A fleck of spittle smears her lips. Her eyebrows crowd her forehead. She looks on her bed: under pillows, damp and smelling of the room.
Oh what will one find in her room anyway? Expired make-up and tangled sheets? She smirks at her need to secure her possessions, steps out onto the cobbled street, and draws the door shut, recklessly deciding to leave it unbolted.

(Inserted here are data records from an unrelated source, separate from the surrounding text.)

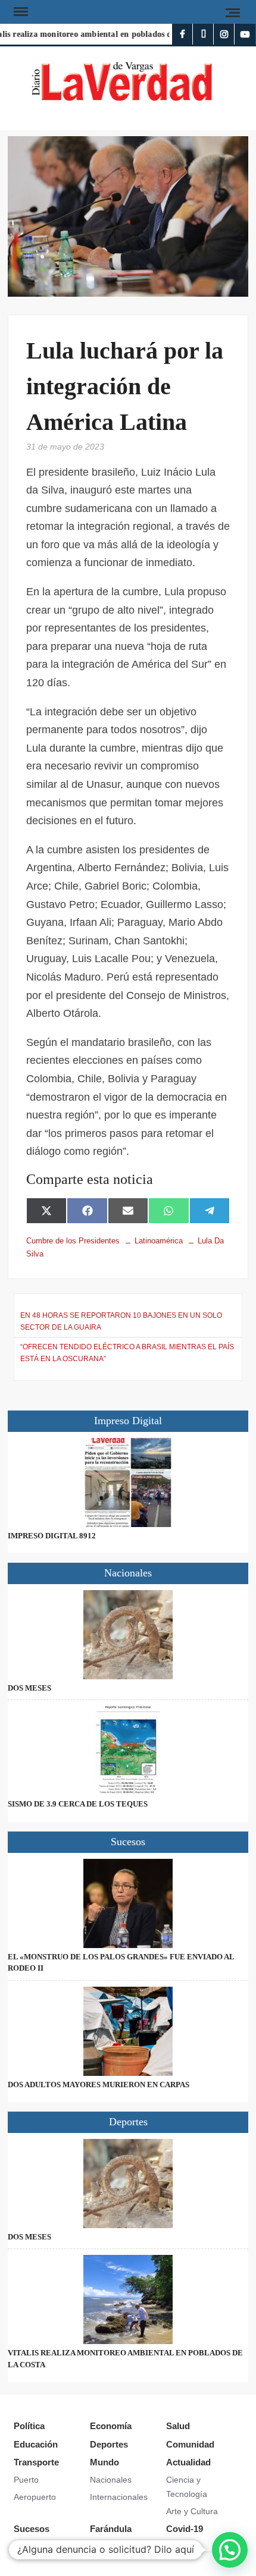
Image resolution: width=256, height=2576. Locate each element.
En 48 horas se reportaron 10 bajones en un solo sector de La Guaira (121, 1321)
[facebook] (182, 34)
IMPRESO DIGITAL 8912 (52, 1535)
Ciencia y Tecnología (186, 2487)
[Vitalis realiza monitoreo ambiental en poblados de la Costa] (128, 2299)
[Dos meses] (128, 1634)
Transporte (36, 2462)
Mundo (104, 2462)
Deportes (109, 2444)
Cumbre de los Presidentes (73, 1240)
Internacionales (119, 2497)
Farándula (111, 2529)
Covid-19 (184, 2529)
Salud (178, 2426)
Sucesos (31, 2529)
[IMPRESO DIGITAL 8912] (128, 1482)
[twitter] (203, 34)
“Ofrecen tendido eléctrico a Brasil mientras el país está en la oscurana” (127, 1353)
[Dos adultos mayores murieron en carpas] (128, 2031)
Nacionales (111, 2479)
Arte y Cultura (192, 2511)
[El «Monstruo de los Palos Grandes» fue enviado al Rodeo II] (128, 1903)
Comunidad (190, 2444)
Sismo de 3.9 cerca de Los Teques (78, 1803)
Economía (111, 2426)
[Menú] (20, 12)
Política (29, 2426)
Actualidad (188, 2462)
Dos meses (29, 1687)
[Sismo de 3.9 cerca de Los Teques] (128, 1750)
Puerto (26, 2479)
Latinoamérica (159, 1240)
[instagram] (224, 34)
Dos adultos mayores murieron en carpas (98, 2084)
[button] (230, 2550)
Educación (36, 2444)
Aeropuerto (35, 2497)
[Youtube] (245, 34)
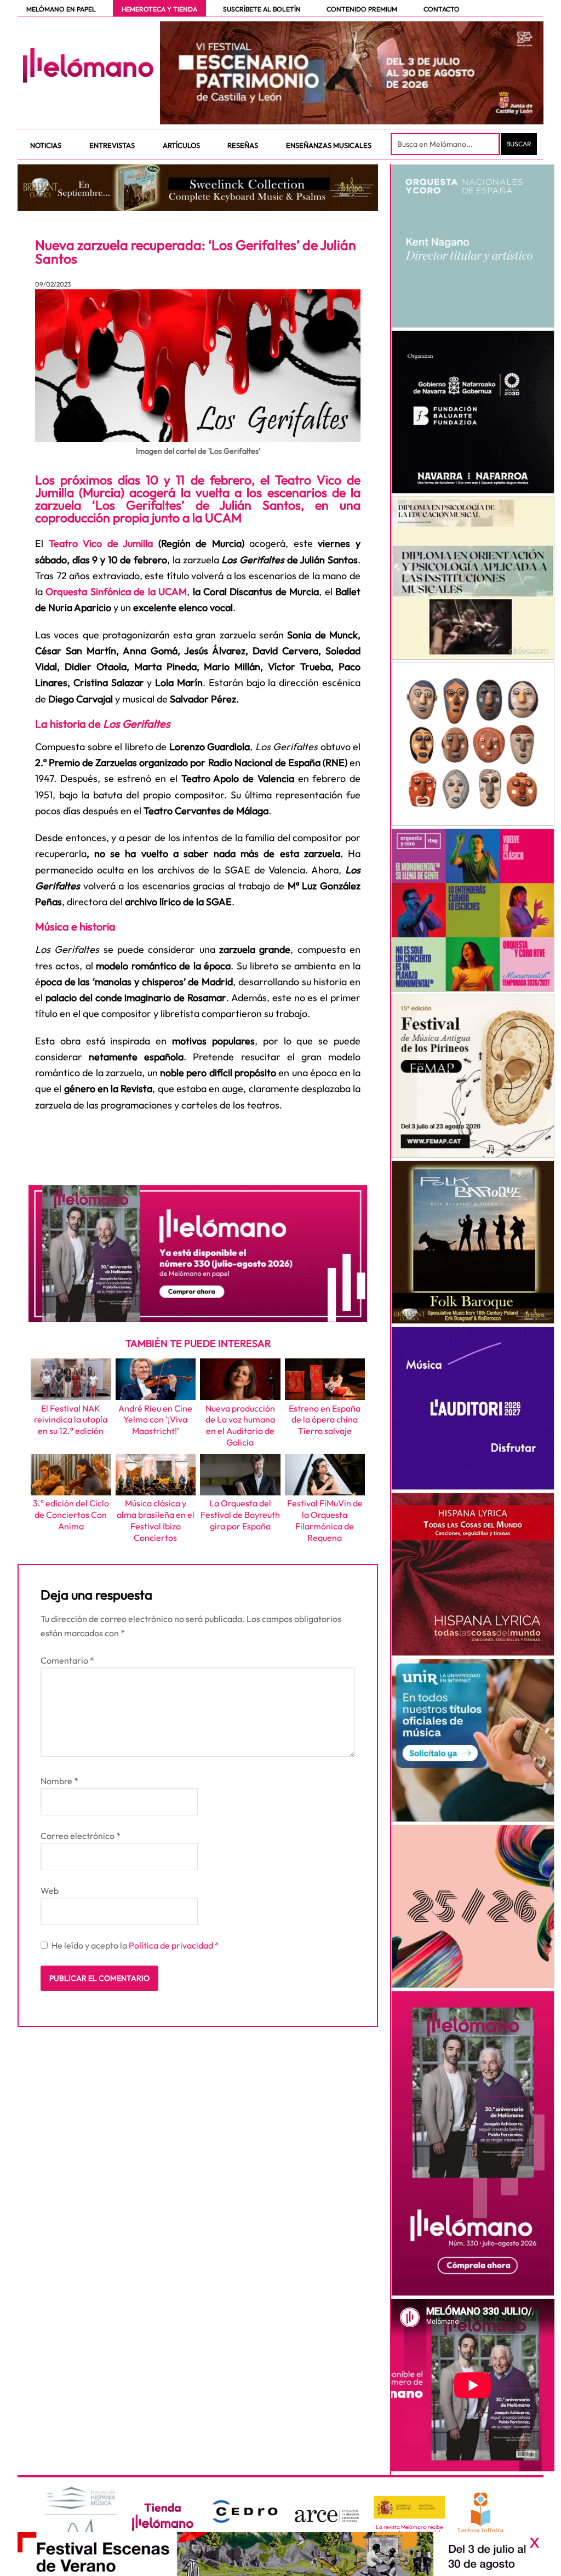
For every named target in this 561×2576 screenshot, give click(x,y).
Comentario (67, 1660)
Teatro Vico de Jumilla (101, 543)
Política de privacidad (172, 1945)
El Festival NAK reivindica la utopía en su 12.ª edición (70, 1420)
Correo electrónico (81, 1835)
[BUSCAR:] (446, 144)
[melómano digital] (472, 246)
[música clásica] (472, 1740)
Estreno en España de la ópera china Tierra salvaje (324, 1420)
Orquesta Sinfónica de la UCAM (116, 591)
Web (50, 1890)
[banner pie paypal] (280, 2554)
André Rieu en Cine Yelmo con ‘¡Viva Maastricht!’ (155, 1420)
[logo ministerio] (409, 2507)
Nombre (59, 1780)
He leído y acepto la (135, 1945)
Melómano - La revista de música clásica (88, 65)
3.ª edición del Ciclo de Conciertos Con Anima (71, 1515)
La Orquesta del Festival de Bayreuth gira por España (240, 1515)
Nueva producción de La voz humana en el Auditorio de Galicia (240, 1425)
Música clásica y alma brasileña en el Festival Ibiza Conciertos (155, 1520)
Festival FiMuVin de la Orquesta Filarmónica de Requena (325, 1520)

She walks with a forward stoop, the posture her body assumes when she is at ease. Irish winters are inhospitable. The frigid caress of the winds leaves even the sturdy birch with brittle branches. But at least tourist season is over. No more Asians and Brits scampering on the streets in clutters of brown and white skins, clutching Celtic crosses or porcelain dolls and glossy tickets to Aran islands. It is once
again the Galway of the townspeople.
She takes the shortcut through Prospect Cemetery. She likes the squeal that accompanies the opening of the cemetery gate; a song for the living, she fancies, a compensation for the dirges sung in their honor, that they will never savor. The tombstones seem like hands wanting to wave, but frozen, partly by the weather, mostly by the cold corpse below. A lone willow rises amidst the graves, stripped of
flower and leaf. Was it under this tree that he kissed her? She stops beneath its gnarled branches. Yes. It was here. He shoved her against the bark and pressed his mouth against hers. When he withdrew, he found her eyes were glassy, cold as the coldness she cursed his lips to. He wiped his cherry lips, as though to rid them of a stain.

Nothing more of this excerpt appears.